15#NOTT
Luna'nın ardından Loki, yavaş adımlarla onu takip ederken Thor'un Midgard da olduğu düşüncesi onu eğlendirmiyor değildi. Fakat savaşın neden ve nasıl durduğunu anlamakta güçlük geçiyordu. Hela'ya ne önermiş olabilirdi ki? Peki Bragi ve Idunn ne yapmışlardı? Onların kurtulacağını biliyordu. Şimdi ise canını sıkan bir ölümlü ile uğraşmak zorundaydı. Bunun Balder kadar kolay olmayacağını biliyordu. Luna Steve'in yanından mümkün olmadıkça ayrılmıyordu ve her şekilde Luna bunu anlardı. Kafasında dönen çarkları zaptedemiyordu.
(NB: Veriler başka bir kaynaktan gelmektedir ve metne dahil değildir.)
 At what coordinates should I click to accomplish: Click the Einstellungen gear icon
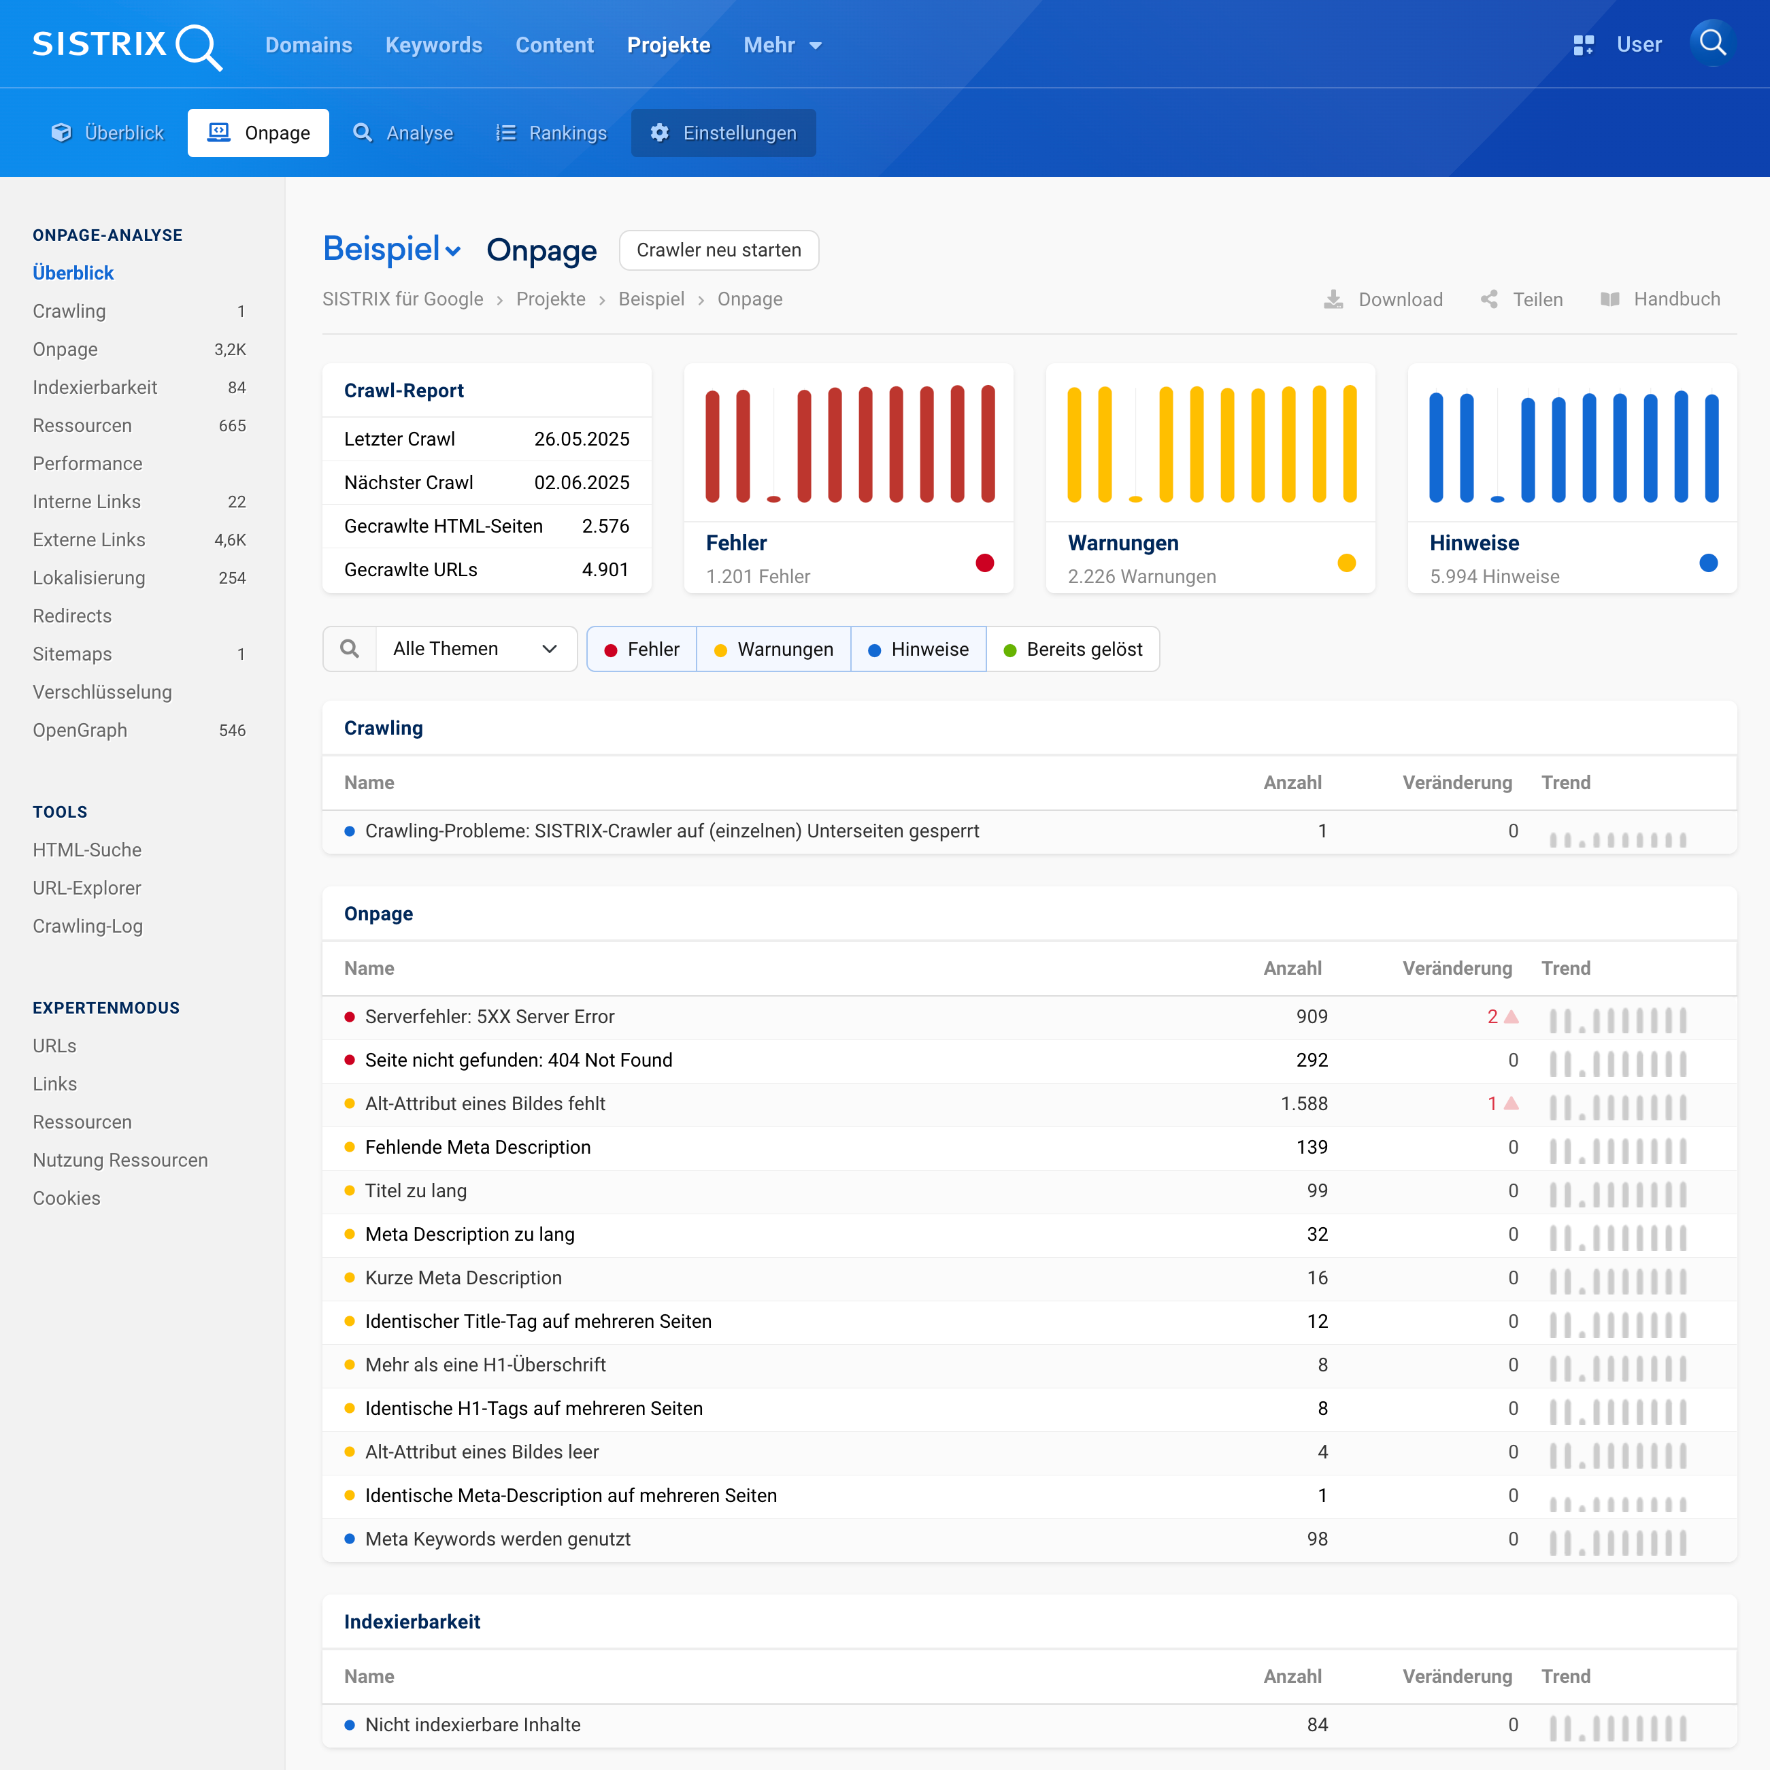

Bir süre tüm ilgisini kutuya açmaya vermiş olsa da, Luna'nın yanına her gelişi tekrar odaklanmasını zorluyordu. Belki de yetmiş seneye yakın bir süredir, kendi türünden uzak olması onu Loki'ye daha çok çekiyordu. Bunun farkındaydı. Her ne kadar bunun olmasını istemese de, gerçek böyleydi.
Kutunun bulunduğu odaya girdiğimizde üzerindeki rünler daha da parlamaya ve Luna ona dokunduğu anda rünler değişip hızla Luna'nın adını yazmaya başladı. Nott...
Luna bu ismi görünce kaşlarını çattı. Bu isimden nefret ediyordu. Sebebini bilmiyordu ama öğreneceği bir an geleceğini biliyordu.
"Odin'in bu isimle mühürleyeceğini bilmeliydim." diye histerik bir kahkaha atan Luna, yüzünü Loki'ye döndü.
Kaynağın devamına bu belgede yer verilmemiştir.